I have two Vagrant nodes, a cloud controller node and a compute node. I'm using host-only networking. My Vagrantfile looks like this:
Vagrant::Config.run do |config|
config.vm.box = "precise64"
config.vm.define :controller do |controller_config|
controller_config.vm.network :hostonly, "192.168.206.130" # eth1
controller_config.vm.network :hostonly, "192.168.100.130" # eth2
controller_config.vm.host_name = "controller"
end
config.vm.define :compute1 do |compute1_config|
compute1_config.vm.network :hostonly, "192.168.206.131" # eth1
compute1_config.vm.network :hostonly, "192.168.100.131" # eth2
compute1_config.vm.host_name = "compute1"
compute1_config.vm.customize ["modifyvm", :id, "--memory", 1024]
end
end
When I try to start up a (QEMU-based) VM, it boots successfully on compute1, and its virtual nic (vnet0) is connected via a bridge, br100:
root@compute1:~# brctl show 100
bridge name bridge id STP enabled interfaces
br100 8000.08002798c6ef no eth2
vnet0
When the QEMU VM makes a request to the DHCP server (dnsmasq) running on controller, I can see the request reaches the controller because of the output on the syslog on the controller:
Aug 6 02:34:56 precise64 dnsmasq-dhcp[12042]: DHCPDISCOVER(br100) fa:16:3e:07:98:11
Aug 6 02:34:56 precise64 dnsmasq-dhcp[12042]: DHCPOFFER(br100) 192.168.100.2 fa:16:3e:07:98:11
However, the DHCPOFFER never makes it back to the VM running on compute1. If I watch the requests using tcpdump on the vboxnet3 interface on my host machine that runs Vagrant (Mac OS X), I can see both the requests and the replies
$ sudo tcpdump -i vboxnet3 -n port 67 or port 68
tcpdump: WARNING: vboxnet3: That device doesn't support promiscuous mode
(BIOCPROMISC: Operation not supported on socket)
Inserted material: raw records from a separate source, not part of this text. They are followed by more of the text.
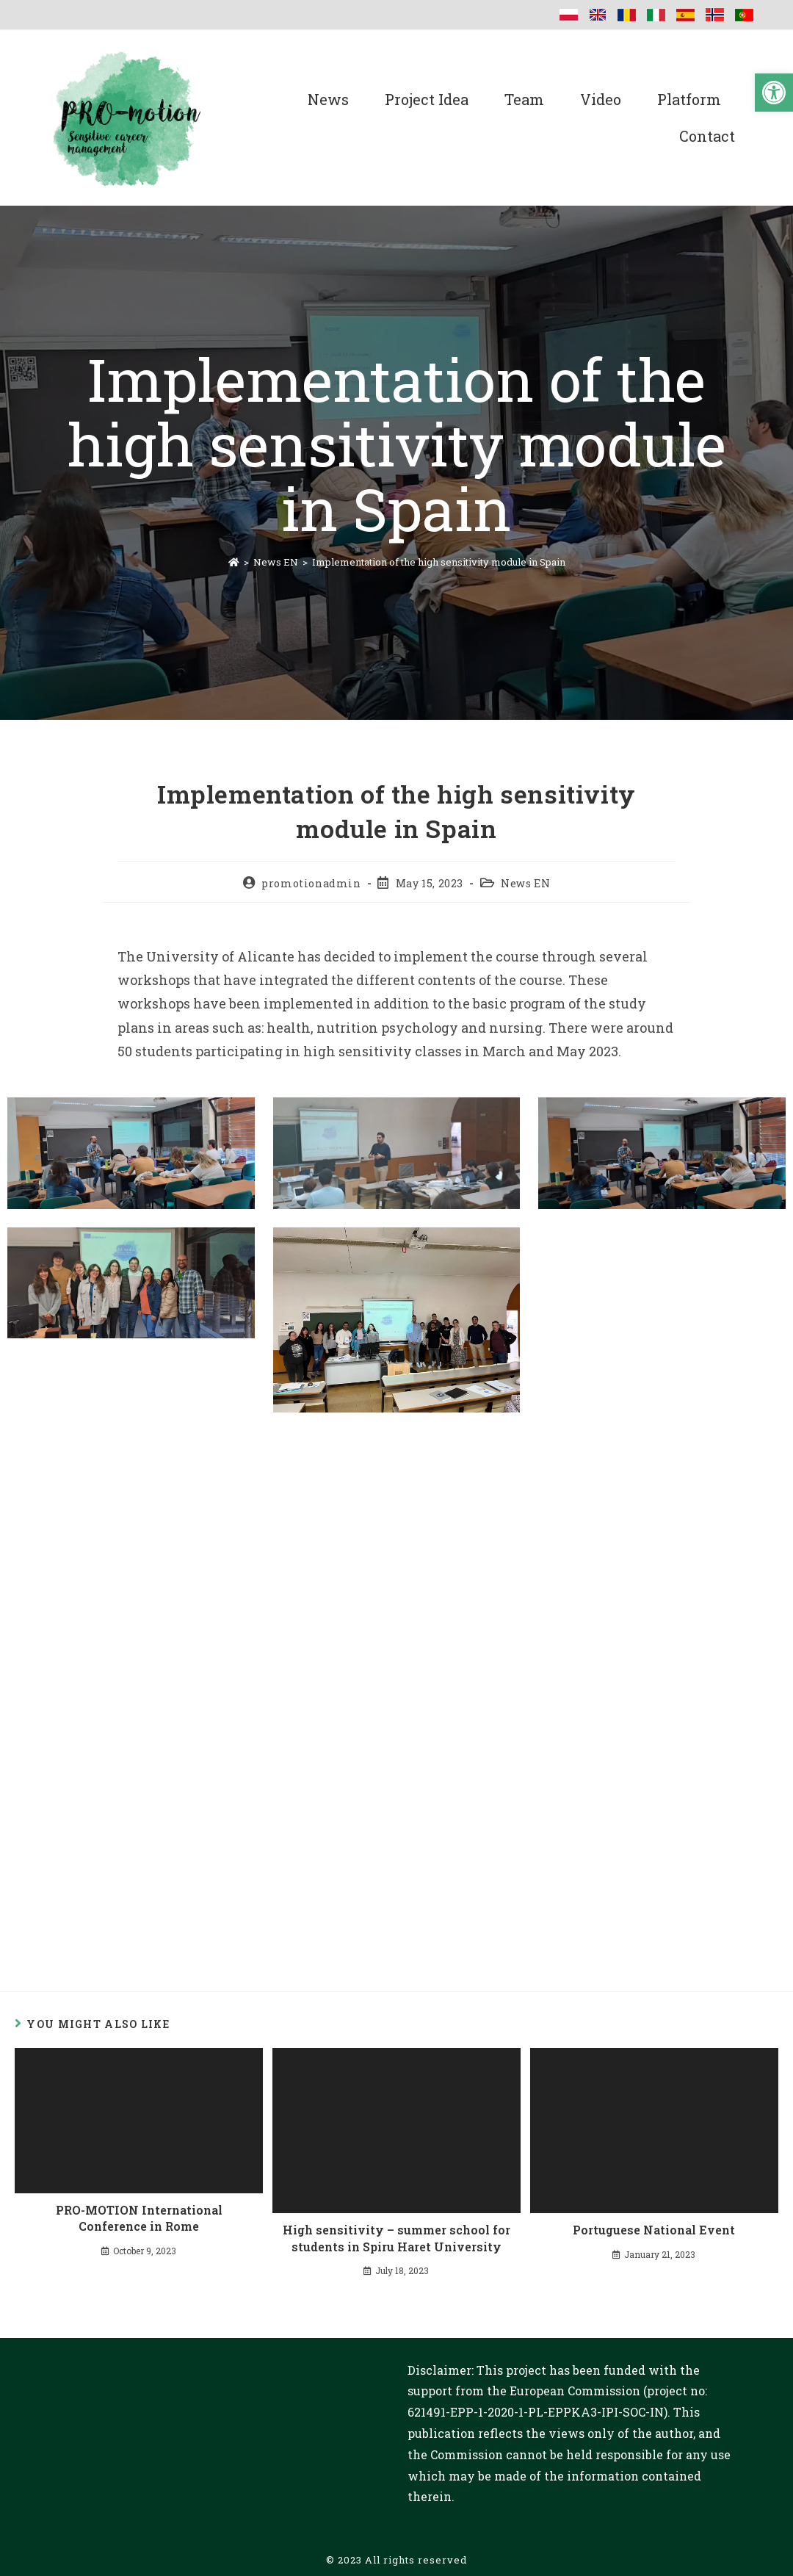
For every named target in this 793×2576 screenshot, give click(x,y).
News (328, 99)
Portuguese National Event (654, 2229)
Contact (707, 135)
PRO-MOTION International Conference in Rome (139, 2218)
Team (524, 99)
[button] (774, 92)
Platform (689, 99)
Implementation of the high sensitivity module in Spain (438, 562)
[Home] (233, 562)
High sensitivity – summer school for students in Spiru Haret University (396, 2238)
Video (600, 99)
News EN (525, 883)
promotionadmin (311, 883)
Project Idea (426, 99)
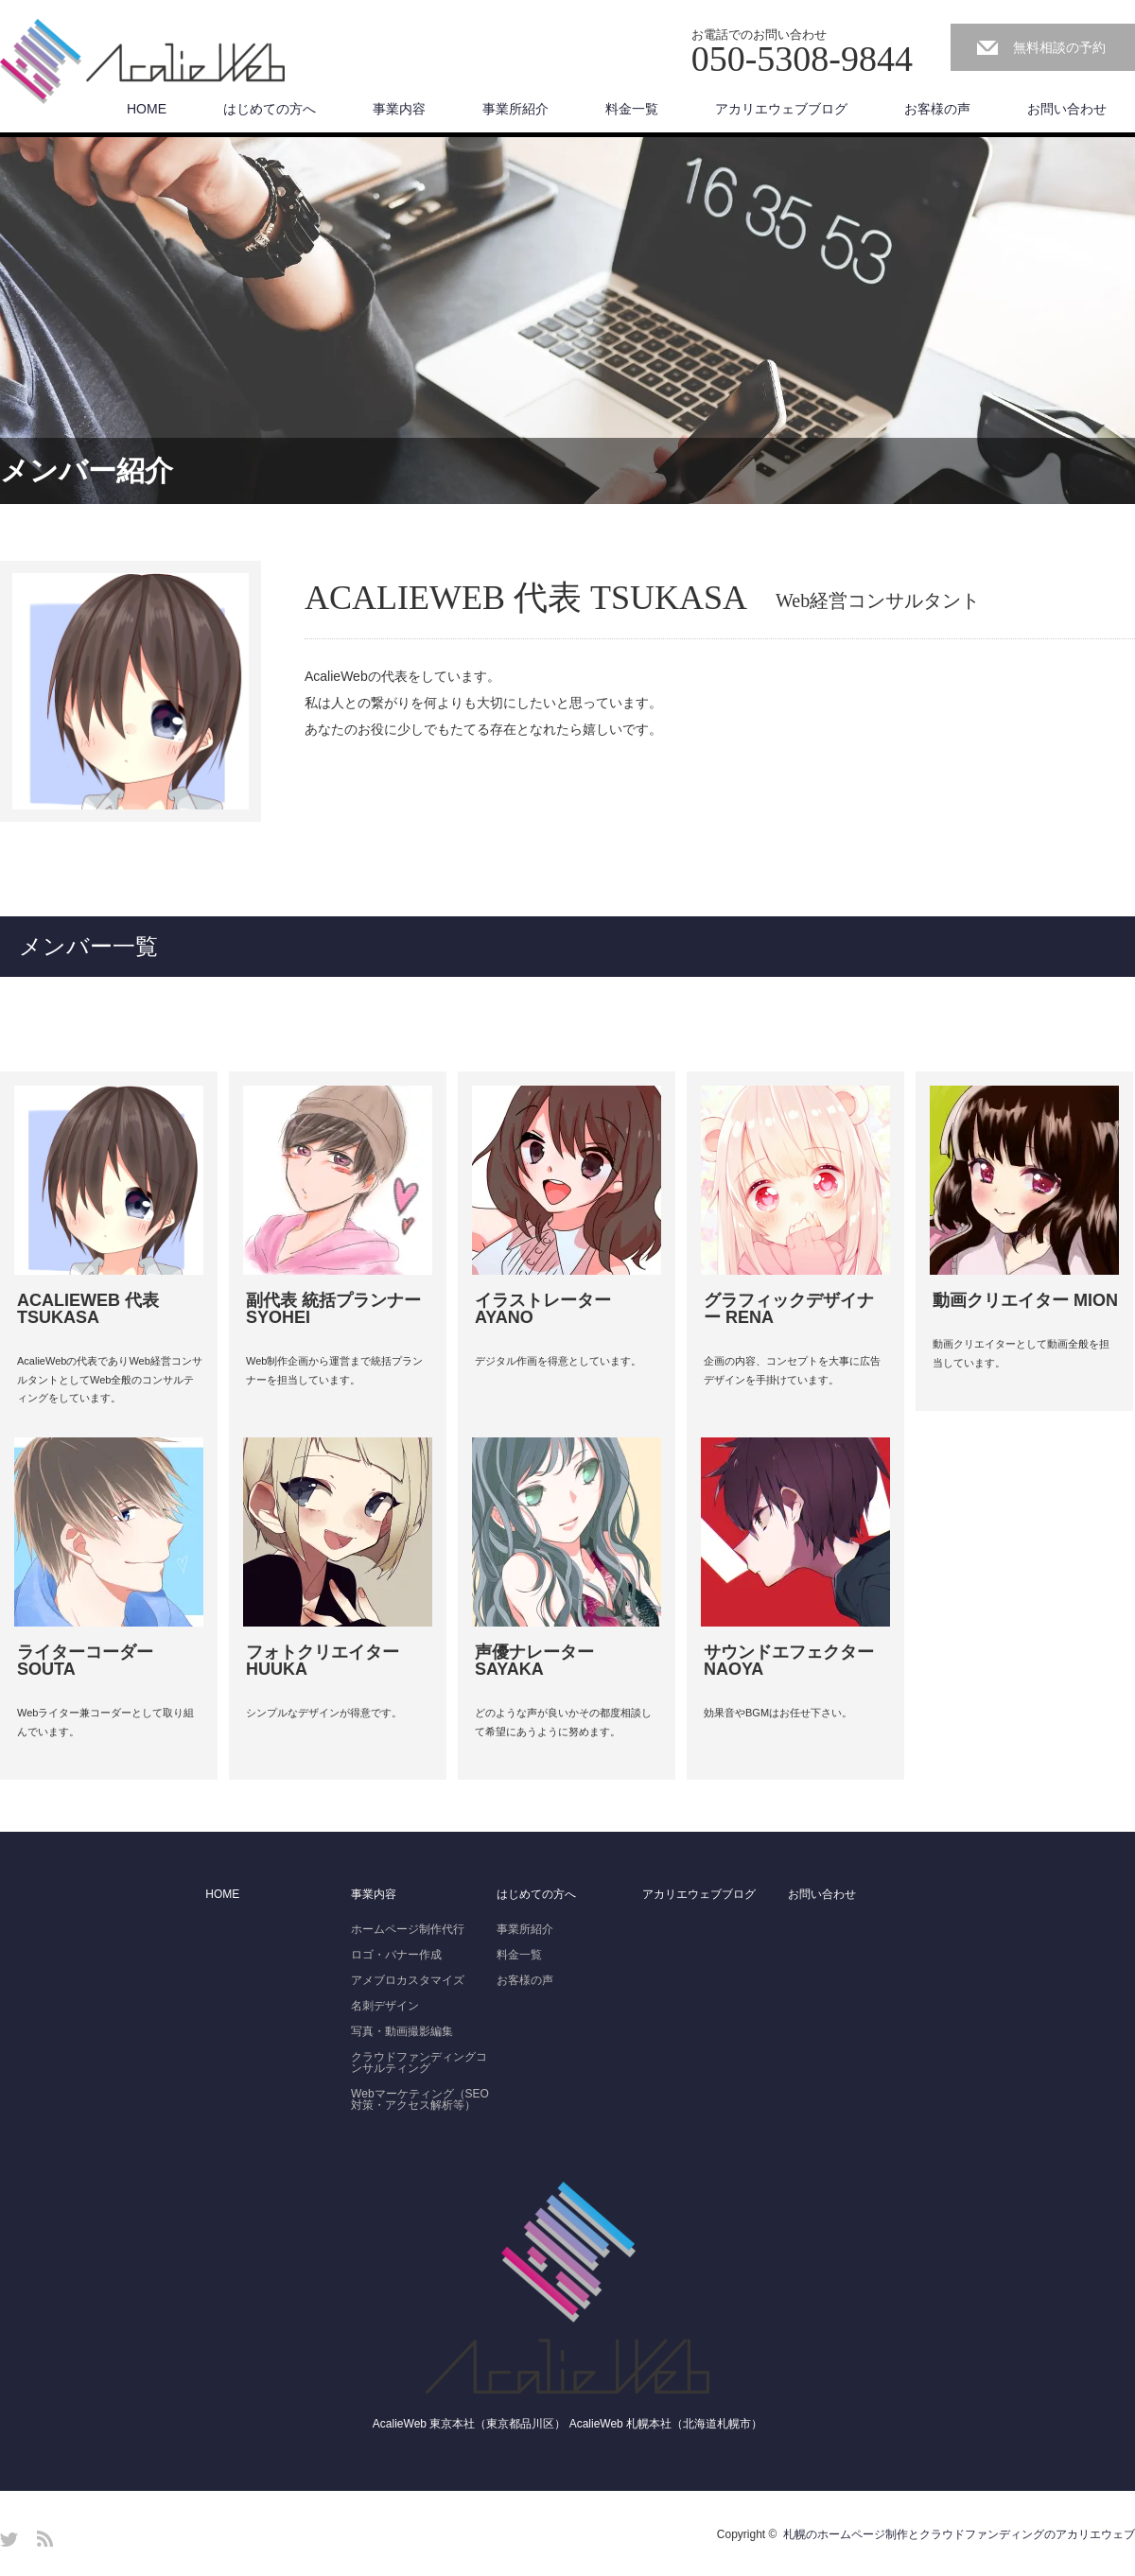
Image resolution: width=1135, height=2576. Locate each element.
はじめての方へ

tcpdump: verbose output suppressed, use -v or -vv for full protocol decode
listening on vboxnet3, link-type EN10MB (Ethernet), capture size 65535 bytes
22:51:20.694040 IP 0.0.0.0.68 > 255.255.255.255.67: BOOTP/DHCP, Request from fa:16:3e:07:98:11, length 280
22:51:20.694057 IP 0.0.0.0.68 > 255.255.255.255.67: BOOTP/DHCP, Request from fa:16:3e:07:98:11, length 280
22:51:20.696047 IP 192.168.100.1.67 > 192.168.100.2.68: BOOTP/DHCP, Reply, length 311
22:51:23.700845 IP 0.0.0.0.68 > 255.255.255.255.67: BOOTP/DHCP, Request from fa:16:3e:07:98:11, length 280
22:51:23.700876 IP 0.0.0.0.68 > 255.255.255.255.67: BOOTP/DHCP, Request from fa:16:3e:07:98:11, length 280
22:51:23.701591 IP 192.168.100.1.67 > 192.168.100.2.68: BOOTP/DHCP, Reply, length 311
22:51:26.705978 IP 0.0.0.0.68 > 255.255.255.255.67: BOOTP/DHCP, Request from fa:16:3e:07:98:11, length 280
22:51:26.705995 IP 0.0.0.0.68 > 255.255.255.255.67: BOOTP/DHCP, Request from fa:16:3e:07:98:11, length 280
22:51:26.706527 IP 192.168.100.1.67 > 192.168.100.2.68: BOOTP/DHCP, Reply, length 311
But, if I tcpdump on eth2 on compute, I only see the requests, not the replies:
root@compute1:~# tcpdump -i eth2 -n port 67 or port 68
tcpdump: WARNING: eth2: no IPv4 address assigned
tcpdump: verbose output suppressed, use -v or -vv for full protocol decode
listening on eth2, link-type EN10MB (Ethernet), capture size 65535 bytes
02:51:20.240672 IP 0.0.0.0.68 > 255.255.255.255.67: BOOTP/DHCP, Request from fa:16:3e:07:98:11, length 280
02:51:23.249758 IP 0.0.0.0.68 > 255.255.255.255.67: BOOTP/DHCP, Request from fa:16:3e:07:98:11, length 280
02:51:26.258281 IP 0.0.0.0.68 > 255.255.255.255.67: BOOTP/DHCP, Request from fa:16:3e:07:98:11, length 280
At this point, I'm stuck. I'm not sure why the DHCP replies aren't making it to the compute node. Perhaps it has something to do with the configuration of the VirtualBox virtual switch/router?
Note that eth2 interfaces on both nodes have been set to promiscuous mode.